PROBLEM TO SOLVE =>
Below is a block of entries; repeat exactly the lines starting at the line that contains "This screenshot has width=577, height=325." and ending at the line that contains "You are a GUI", both included.

EXERCISE MATERIALS =>
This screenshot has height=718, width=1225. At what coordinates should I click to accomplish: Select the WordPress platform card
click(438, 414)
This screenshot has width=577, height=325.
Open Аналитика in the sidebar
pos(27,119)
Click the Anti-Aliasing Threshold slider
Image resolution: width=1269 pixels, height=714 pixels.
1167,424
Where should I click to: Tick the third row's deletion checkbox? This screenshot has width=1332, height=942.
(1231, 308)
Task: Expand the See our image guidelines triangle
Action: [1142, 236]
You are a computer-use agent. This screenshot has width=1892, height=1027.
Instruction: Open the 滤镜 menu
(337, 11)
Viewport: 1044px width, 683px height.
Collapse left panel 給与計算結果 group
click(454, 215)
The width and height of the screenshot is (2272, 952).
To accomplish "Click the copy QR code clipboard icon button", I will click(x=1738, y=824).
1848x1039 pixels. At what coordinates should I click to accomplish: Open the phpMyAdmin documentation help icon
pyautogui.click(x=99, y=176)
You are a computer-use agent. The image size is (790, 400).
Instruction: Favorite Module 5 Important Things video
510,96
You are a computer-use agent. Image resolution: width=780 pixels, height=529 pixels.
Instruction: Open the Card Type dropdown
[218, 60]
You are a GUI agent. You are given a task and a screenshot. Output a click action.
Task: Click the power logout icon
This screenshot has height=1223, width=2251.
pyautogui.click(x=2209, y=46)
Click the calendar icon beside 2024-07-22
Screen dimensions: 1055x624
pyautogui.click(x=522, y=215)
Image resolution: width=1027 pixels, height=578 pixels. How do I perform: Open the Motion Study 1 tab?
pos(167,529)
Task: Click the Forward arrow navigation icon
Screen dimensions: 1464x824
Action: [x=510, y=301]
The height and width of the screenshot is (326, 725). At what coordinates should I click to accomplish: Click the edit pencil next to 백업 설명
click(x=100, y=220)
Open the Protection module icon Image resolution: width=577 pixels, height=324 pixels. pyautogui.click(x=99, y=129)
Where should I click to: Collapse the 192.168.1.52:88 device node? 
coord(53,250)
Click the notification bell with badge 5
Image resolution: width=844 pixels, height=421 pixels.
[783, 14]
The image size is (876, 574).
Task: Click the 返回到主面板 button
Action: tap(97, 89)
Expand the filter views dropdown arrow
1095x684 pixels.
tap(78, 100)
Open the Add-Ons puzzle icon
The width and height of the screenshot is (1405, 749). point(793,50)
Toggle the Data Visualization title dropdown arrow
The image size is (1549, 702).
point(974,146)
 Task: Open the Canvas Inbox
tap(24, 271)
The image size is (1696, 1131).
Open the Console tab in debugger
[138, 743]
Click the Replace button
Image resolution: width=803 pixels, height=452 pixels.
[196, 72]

REPLY TO THE EXERCISE =>
This screenshot has width=577, height=325.
Open Аналитика in the sidebar
pos(27,119)
Click the Anti-Aliasing Threshold slider
Image resolution: width=1269 pixels, height=714 pixels.
1167,424
Where should I click to: Tick the third row's deletion checkbox? This screenshot has width=1332, height=942.
(1231, 308)
Task: Expand the See our image guidelines triangle
Action: [1142, 236]
You are a computer-use agent. This screenshot has width=1892, height=1027.
Instruction: Open the 滤镜 menu
(337, 11)
Viewport: 1044px width, 683px height.
Collapse left panel 給与計算結果 group
click(454, 215)
The width and height of the screenshot is (2272, 952).
To accomplish "Click the copy QR code clipboard icon button", I will click(x=1738, y=824).
1848x1039 pixels. At what coordinates should I click to accomplish: Open the phpMyAdmin documentation help icon
pyautogui.click(x=99, y=176)
You are a computer-use agent. The image size is (790, 400).
Instruction: Favorite Module 5 Important Things video
510,96
You are a computer-use agent. Image resolution: width=780 pixels, height=529 pixels.
Instruction: Open the Card Type dropdown
[218, 60]
You are a GUI agent. You are given a task and a screenshot. Output a click action.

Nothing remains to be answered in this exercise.